> **課題の指示**:
(1) リストのうち、「Click the 'Header' row label in the table」を含む行から始め、「Screen dimensions: 360x360 (x=140, y=171)」を含む行で終える範囲を、「番号」と「行」の2列からなるMarkdownの表として示すこと。空行は除き、画像は表に入れないこと。
(2) ドラマ『エイジハラスメント』についての記事を、最後の文の後から書き継ぐこと。

--- 記事 ---

イントロダクションには上記の文字。あー、これまた、「若い女は正義、年取った女は悪い魔女」ってアレですか…とそっ閉じしかけました。しかし、以下の文章を読んでかなり興味を持ってしまいました(強調うさじま)。
ヒロインの吉井英美里は、意欲、能力、向上心にあふれる上、若さと美貌をあわせ持った、一見すると幸せのパスポートを手にしたも同然の存在。しかし、“女性活用”は口先だけの旧体質な総務部に配属されたことで、彼女の持つものすべてがハラスメントの対象となってしまいます。
会社が英美里に求めるのは若さと美しさだけ。しっかり働きゆくゆくは役員になりたいという英美里の夢は、あっさり打ち砕かれます。一方で、ただ笑顔を見せるだけで頼みもしないのに男性社員からチヤホヤされる英美里は、あっという間に年上の女性社員の嫉妬の対象となってしまうのです。
若いから、きれいだから、それだけで煮え湯を飲まされることになった英美里。耐え忍ぶ日々にもついに限界のときが訪れます。堪忍袋の緒が切れた英美里が旧態依然とした会社に反旗を翻したとき、その先に待っているものとは…。
武井演じる痛快な反逆のヒロインにご期待ください!
原作『エイジハラスメント』は、日本の企業にはびこる嫉妬と焦りにまみれた年齢差別の現状を、30代女性のもがき苦しむ姿を通して描いた話題作。今作では、武井という瑞々しいヒロインを得て、原作の鮮烈なエッセンスはそのままに、視点を若く美しい新入社員へと置き換え、新しいドラマ作品として送り出します。
注目は、一流の大人を繕う男女の愚かしい本音を、手加減のなくあぶりだす内館のシナリオさばき。年齢で女性の価値をはかる…そんな下劣な行為は、内館牧子が許しません!
この文章、なかなかに座りが悪くないでしょうか。

--- 提示データ ---

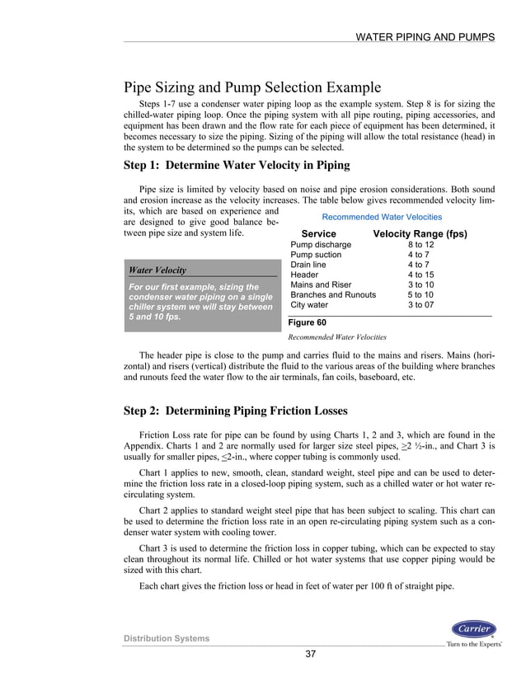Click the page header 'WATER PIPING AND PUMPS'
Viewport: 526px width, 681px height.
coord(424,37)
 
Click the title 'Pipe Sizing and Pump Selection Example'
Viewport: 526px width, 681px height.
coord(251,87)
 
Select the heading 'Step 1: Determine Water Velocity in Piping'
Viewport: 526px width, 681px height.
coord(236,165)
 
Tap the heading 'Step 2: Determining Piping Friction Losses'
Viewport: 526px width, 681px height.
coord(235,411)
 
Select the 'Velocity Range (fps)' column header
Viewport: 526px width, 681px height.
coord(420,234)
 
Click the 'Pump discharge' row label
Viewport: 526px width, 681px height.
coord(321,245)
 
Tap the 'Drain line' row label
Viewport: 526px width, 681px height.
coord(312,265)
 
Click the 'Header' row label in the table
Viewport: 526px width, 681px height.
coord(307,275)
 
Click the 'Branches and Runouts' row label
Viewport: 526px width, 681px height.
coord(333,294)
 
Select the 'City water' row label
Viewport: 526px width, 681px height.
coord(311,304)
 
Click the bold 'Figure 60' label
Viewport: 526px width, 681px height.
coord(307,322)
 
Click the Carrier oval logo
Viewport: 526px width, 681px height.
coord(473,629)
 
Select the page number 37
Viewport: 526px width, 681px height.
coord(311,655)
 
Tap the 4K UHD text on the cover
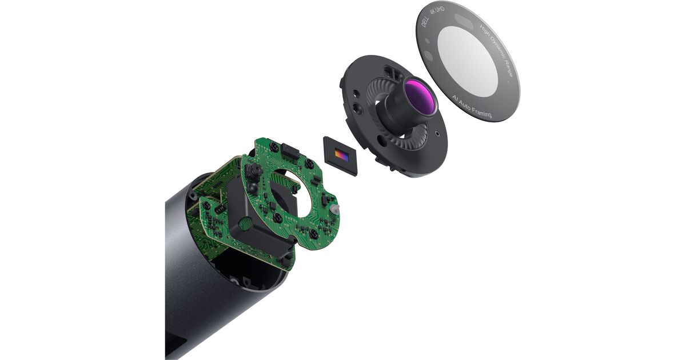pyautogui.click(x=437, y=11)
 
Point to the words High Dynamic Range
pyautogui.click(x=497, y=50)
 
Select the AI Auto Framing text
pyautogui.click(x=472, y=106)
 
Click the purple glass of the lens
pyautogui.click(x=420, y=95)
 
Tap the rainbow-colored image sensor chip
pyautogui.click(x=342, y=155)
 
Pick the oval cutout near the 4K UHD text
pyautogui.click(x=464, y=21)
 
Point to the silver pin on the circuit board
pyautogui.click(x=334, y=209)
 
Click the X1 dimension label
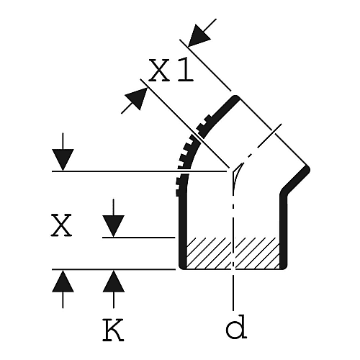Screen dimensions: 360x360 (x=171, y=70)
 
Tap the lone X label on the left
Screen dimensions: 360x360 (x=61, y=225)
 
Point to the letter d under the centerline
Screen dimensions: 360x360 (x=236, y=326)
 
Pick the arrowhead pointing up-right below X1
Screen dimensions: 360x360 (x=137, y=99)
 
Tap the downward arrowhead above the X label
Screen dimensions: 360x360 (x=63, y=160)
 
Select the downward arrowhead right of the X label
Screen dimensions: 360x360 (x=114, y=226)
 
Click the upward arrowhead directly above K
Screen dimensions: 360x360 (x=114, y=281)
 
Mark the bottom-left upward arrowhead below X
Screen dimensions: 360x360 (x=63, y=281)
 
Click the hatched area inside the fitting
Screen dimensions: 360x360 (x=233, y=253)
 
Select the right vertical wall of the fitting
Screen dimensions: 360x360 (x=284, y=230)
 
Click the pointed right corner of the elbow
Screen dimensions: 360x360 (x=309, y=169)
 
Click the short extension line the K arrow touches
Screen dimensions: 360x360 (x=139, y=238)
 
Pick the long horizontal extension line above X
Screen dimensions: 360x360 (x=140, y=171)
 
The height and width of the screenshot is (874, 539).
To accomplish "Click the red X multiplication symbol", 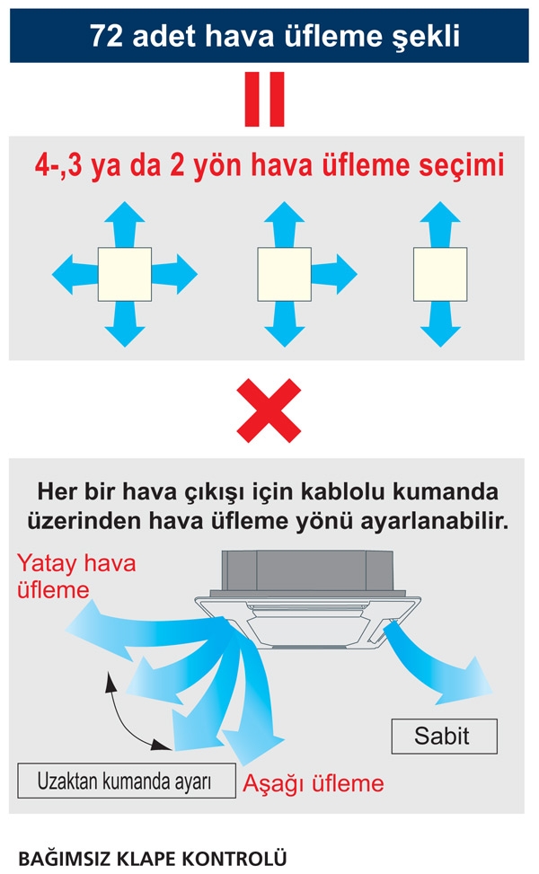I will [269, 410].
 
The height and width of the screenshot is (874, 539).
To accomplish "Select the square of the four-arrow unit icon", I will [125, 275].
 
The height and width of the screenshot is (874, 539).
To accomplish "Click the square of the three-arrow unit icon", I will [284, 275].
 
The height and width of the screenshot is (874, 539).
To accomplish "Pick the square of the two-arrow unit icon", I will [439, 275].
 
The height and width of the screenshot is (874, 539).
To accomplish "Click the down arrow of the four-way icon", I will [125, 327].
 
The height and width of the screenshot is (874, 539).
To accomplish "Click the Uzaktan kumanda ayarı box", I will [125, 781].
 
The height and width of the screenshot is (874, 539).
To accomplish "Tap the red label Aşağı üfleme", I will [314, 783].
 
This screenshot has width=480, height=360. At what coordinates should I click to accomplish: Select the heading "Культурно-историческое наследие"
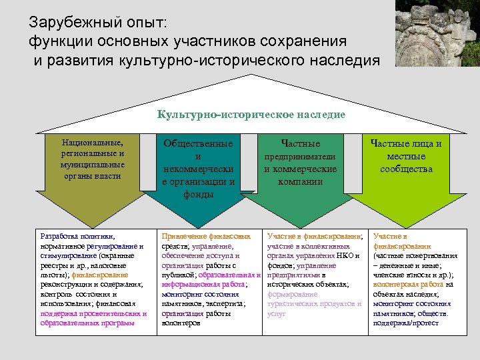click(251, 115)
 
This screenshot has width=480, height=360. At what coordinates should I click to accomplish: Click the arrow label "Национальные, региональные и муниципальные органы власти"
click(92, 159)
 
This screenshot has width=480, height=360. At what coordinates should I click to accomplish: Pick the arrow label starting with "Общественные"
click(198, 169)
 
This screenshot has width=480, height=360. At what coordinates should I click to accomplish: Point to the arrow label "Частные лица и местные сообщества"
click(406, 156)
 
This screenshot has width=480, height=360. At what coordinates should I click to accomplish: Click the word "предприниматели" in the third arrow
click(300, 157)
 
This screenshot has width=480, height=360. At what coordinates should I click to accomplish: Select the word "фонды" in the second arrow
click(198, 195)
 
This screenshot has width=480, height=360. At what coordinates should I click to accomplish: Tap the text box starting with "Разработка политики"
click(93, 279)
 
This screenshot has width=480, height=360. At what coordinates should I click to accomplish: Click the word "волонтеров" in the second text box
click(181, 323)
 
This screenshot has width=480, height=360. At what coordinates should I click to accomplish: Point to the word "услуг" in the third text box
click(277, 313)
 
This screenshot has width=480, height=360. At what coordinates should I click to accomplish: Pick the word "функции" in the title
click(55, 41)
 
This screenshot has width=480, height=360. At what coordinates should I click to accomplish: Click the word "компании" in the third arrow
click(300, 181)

---

> **解答例**:
(1)
| 番号 | 行 |
|---|---|
| 1 | Click the 'Header' row label in the table |
| 2 | Viewport: 526px width, 681px height. |
| 3 | coord(307,275) |
| 4 | Click the 'Branches and Runouts' row label |
| 5 | Viewport: 526px width, 681px height. |
| 6 | coord(333,294) |
| 7 | Select the 'City water' row label |
| 8 | Viewport: 526px width, 681px height. |
| 9 | coord(311,304) |
| 10 | Click the bold 'Figure 60' label |
| 11 | Viewport: 526px width, 681px height. |
| 12 | coord(307,322) |
| 13 | Click the Carrier oval logo |
| 14 | Viewport: 526px width, 681px height. |
| 15 | coord(473,629) |
| 16 | Select the page number 37 |
| 17 | Viewport: 526px width, 681px height. |
| 18 | coord(311,655) |
| 19 | Tap the 4K UHD text on the cover |
| 20 | pyautogui.click(x=437, y=11) |
| 21 | Point to the words High Dynamic Range |
| 22 | pyautogui.click(x=497, y=50) |
| 23 | Select the AI Auto Framing text |
| 24 | pyautogui.click(x=472, y=106) |
| 25 | Click the purple glass of the lens |
| 26 | pyautogui.click(x=420, y=95) |
| 27 | Tap the rainbow-colored image sensor chip |
| 28 | pyautogui.click(x=342, y=155) |
| 29 | Pick the oval cutout near the 4K UHD text |
| 30 | pyautogui.click(x=464, y=21) |
| 31 | Point to the silver pin on the circuit board |
| 32 | pyautogui.click(x=334, y=209) |
| 33 | Click the X1 dimension label |
| 34 | Screen dimensions: 360x360 (x=171, y=70) |
| 35 | Tap the lone X label on the left |
| 36 | Screen dimensions: 360x360 (x=61, y=225) |
| 37 | Point to the letter d under the centerline |
| 38 | Screen dimensions: 360x360 (x=236, y=326) |
| 39 | Pick the arrowhead pointing up-right below X1 |
| 40 | Screen dimensions: 360x360 (x=137, y=99) |
| 41 | Tap the downward arrowhead above the X label |
| 42 | Screen dimensions: 360x360 (x=63, y=160) |
| 43 | Select the downward arrowhead right of the X label |
| 44 | Screen dimensions: 360x360 (x=114, y=226) |
| 45 | Click the upward arrowhead directly above K |
| 46 | Screen dimensions: 360x360 (x=114, y=281) |
| 47 | Mark the bottom-left upward arrowhead below X |
| 48 | Screen dimensions: 360x360 (x=63, y=281) |
| 49 | Click the hatched area inside the fitting |
| 50 | Screen dimensions: 360x360 (x=233, y=253) |
| 51 | Select the right vertical wall of the fitting |
| 52 | Screen dimensions: 360x360 (x=284, y=230) |
| 53 | Click the pointed right corner of the elbow |
| 54 | Screen dimensions: 360x360 (x=309, y=169) |
| 55 | Click the short extension line the K arrow touches |
| 56 | Screen dimensions: 360x360 (x=139, y=238) |
| 57 | Pick the long horizontal extension line above X |
| 58 | Screen dimensions: 360x360 (x=140, y=171) |

(2)
- 「年齢差別の現状を描く」のに、なぜか原作の30代女性を「若く美しい新入社員」に変更している。皮肉?
- 「年齢差別」が「嫉妬と焦りにまみれ」…それって、差別されている高齢女性側の描写?
- 武井咲の真の「敵」は会社(の年齢差別&性差別)のはずだけど、「年上の女性社員」と共闘できるようには思えない書き方。
- でも、着地点は「年齢で女性の価値をはかる…そんな下劣な行為は、内館牧子が許しません!」
…なにがやりたいのか、今ひとつ見えてこないのです。
でも、いきなりドラマを見る「勇気」はありませんでした。不快になるかもしれないと思いながらわざわざ見てやっぱり不快になったらイヤですから。で、第一話終了後、Twitterの感想を見てみると、やはり「武井咲が職場の年上の女性たち(稲森いずみなど)にいじめられ、最後にブチ切れたのが爽快だった」という話、らしい。うーむ。
原作小説を読んでみる
モヤモヤが止まらないので、原作小説を読んでみることにしました。内館牧子作品(小説)を読むのは初めてです。
原作の主人公は、34歳の女性、大沢蜜。蜜は、医科大学看護学部在学中、現在の夫直哉と出会い、21歳で大学を中退して、結婚。夫は企業研究者で、「誠実で頑固で熱血漢」。2つ年上で、結婚以来ずっと蜜を「守って」くれている。六歳の娘が一人。蜜は、在学中に結婚を決意した時、「大学を中退してまで恋を貫くことへの陶酔」の他に、「深い知識が必要であり、かつ、大きな責任が伴う」「重労働で、頭脳と肉体の両方を酷使する」看護師として働く自身をなくしていたことを一つの大きな理由として挙げていまます。
小説は、蜜が美容院で雑誌を読んでいるシーンで始まります。「40代女性こそが輝いている」という女性誌の内容に欺瞞を感じながら、34歳という自分の年齢を思って「若くあらねばならない」「夫にいつまでも『自慢の妻』と思われたい」というプレッシャーを強く感じています。一方、夫の直哉はそんな蜜に「他に考えることがあるだろうと言いたくもなる」と考えながらも、ほめたり喜ばせたりしています。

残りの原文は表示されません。